This study is designed to demonstrate the efficacy of regenerable anion exchange resin (AER) for the treatment of a wide range of per- and polylfluoroalkyl substances (PFAS). The main objective is to meet the proposed maximum contaminant levels set by the U.S. Environmental Protection Agency and extend this treatment approach to encompass various PFAS analytes, including perfluorobutanoic acid.

The enduring performance of regenerable AER in treating PFAS in impacted groundwater over multiple cycles will be assessed, eliminating the need for frequent replacement and preserving treatment capacity. Additionally, the waste reduction capabilities of regenerable AER treatment will be demonstrated, and a PFAS aqueous waste concentrate will be generated, suitable for on-site destructive treatment. This concentrate can be seamlessly integrated into the regenerable AER treatment system, creating a closed-loop PFAS treatment solution. Finally, a comprehensive comparative life cycle cost assessment will be conducted, taking into account both the initial investment and ongoing operational costs, to provide a thorough evaluation of regenerable AER in comparison to alternative treatment media such as single-use AER and granular activated carbon.
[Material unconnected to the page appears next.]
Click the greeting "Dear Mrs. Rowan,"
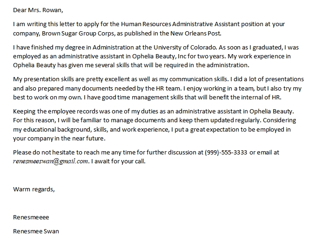The image size is (316, 245). (38, 9)
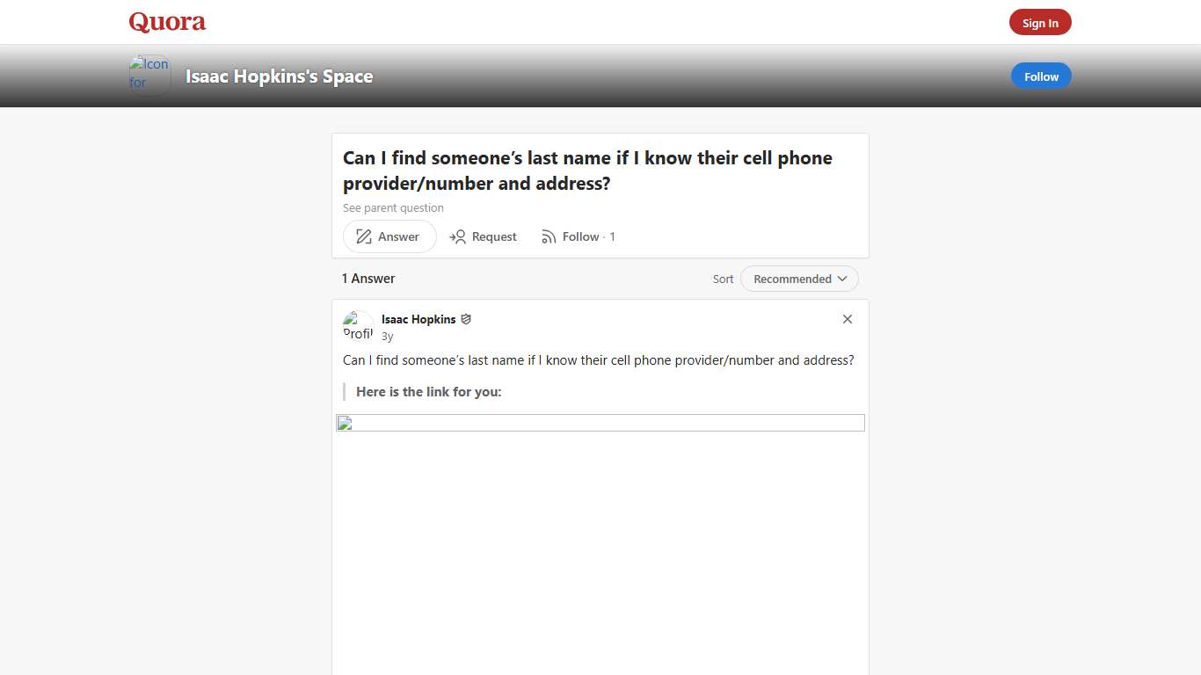Toggle Follow for Isaac Hopkins's Space
The image size is (1201, 675).
click(x=1041, y=76)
In this prototype, groundwater is directed through vessels containing regenerable AER, which facilitates the separation of PFAS from the impacted groundwater via a combined process involving hydrophobic-based adsorption, electrostatic interactions, and ion exchange, primarily targeting anionic compounds. A tandem configuration of two vessels is employed, in a lead/lag configuration. Upon reaching saturation of PFAS within the lead vessel, indicated by the presence of the target PFAS species surpassing treatment thresholds in the effluent, the lead vessel is removed from operation. A solvent-brine regeneration solution is utilized in situ to restore the adsorptive capacity of the exhausted media (referred to as "regeneration"). Subsequently, the lag vessel transitions to take the role of the lead vessel, thereby ensuring uninterrupted operation. The formerly employed lead vessel undergoes regeneration and returns into service without necessitating the procurement of fresh media. Regeneration involves on-site distillation to reclaim the solvent for use in subsequent cycles. The residual solution, also known as the "still bottom," contains a substantial PFAS concentration, up to 50,000 times that of the influent water. The still bottom is forwarded to various specialized technology vendors for further destructive treatment.
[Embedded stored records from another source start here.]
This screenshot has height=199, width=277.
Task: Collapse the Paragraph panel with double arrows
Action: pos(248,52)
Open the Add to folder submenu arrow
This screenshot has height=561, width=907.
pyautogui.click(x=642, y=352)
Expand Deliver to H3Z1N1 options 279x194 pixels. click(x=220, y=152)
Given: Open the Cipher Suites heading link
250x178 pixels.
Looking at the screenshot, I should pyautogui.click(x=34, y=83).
This prototype serves as a demonstrative platform for the treatment of PFAS in impacted groundwater, aligning with drinking water standards and meeting the levels for short-chain PFAS. The media is regenerated on-site through the application of a solvent-brine solution, resulting in the production of a highly concentrated PFAS solution, subsequently subjected to distillation before transfer to designated destruction technology vendors.
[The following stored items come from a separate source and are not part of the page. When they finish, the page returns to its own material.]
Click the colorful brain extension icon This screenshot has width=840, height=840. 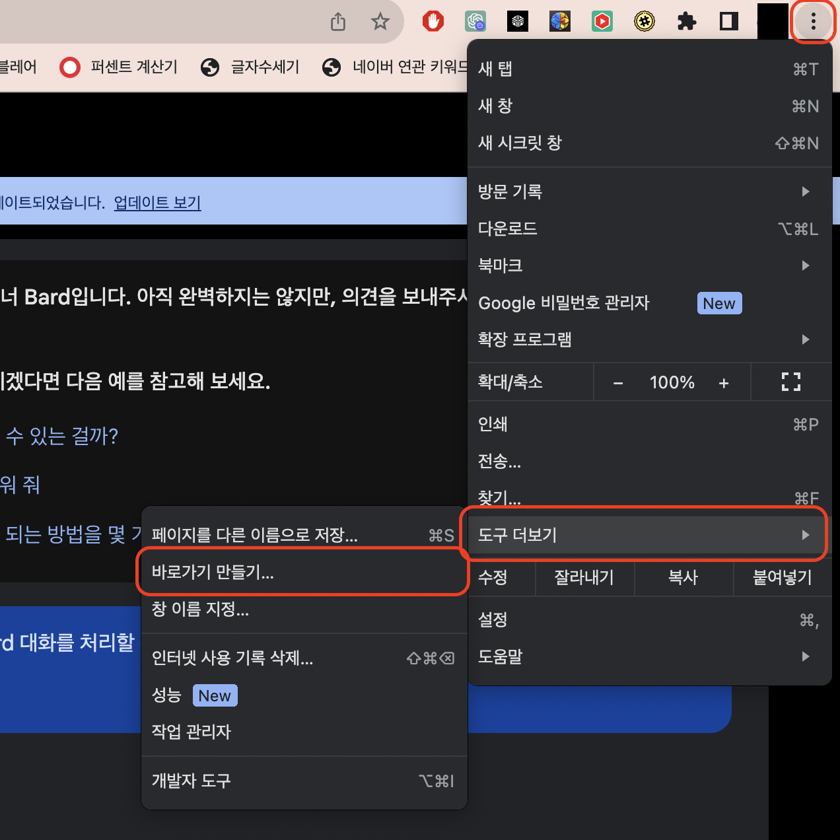tap(559, 20)
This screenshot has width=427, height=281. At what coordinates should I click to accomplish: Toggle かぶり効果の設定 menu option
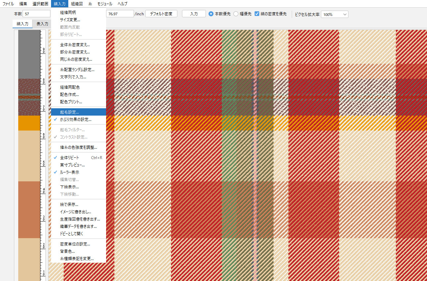click(76, 119)
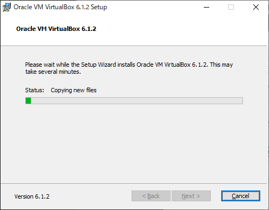Click the 'take several minutes.' text line
This screenshot has width=269, height=210.
click(x=53, y=72)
This prototype technology offers several important advantages: it effectively treats PFAS-impacted water to meet stringent regulatory standards, enabling the safe and sustainable reuse of the treated water. The employed technology is highly adaptable, capable of meeting evolving regulatory requirements by adjusting the media type and regeneration frequency. Furthermore, it produces a concentrated PFAS waste stream (still bottoms) essential for cost-effective PFAS destruction processes. It substantially reduces the need for off-site disposal of PFAS treatment media, reducing environmental impact and associated costs. (Anticipated Project Completion - 2025)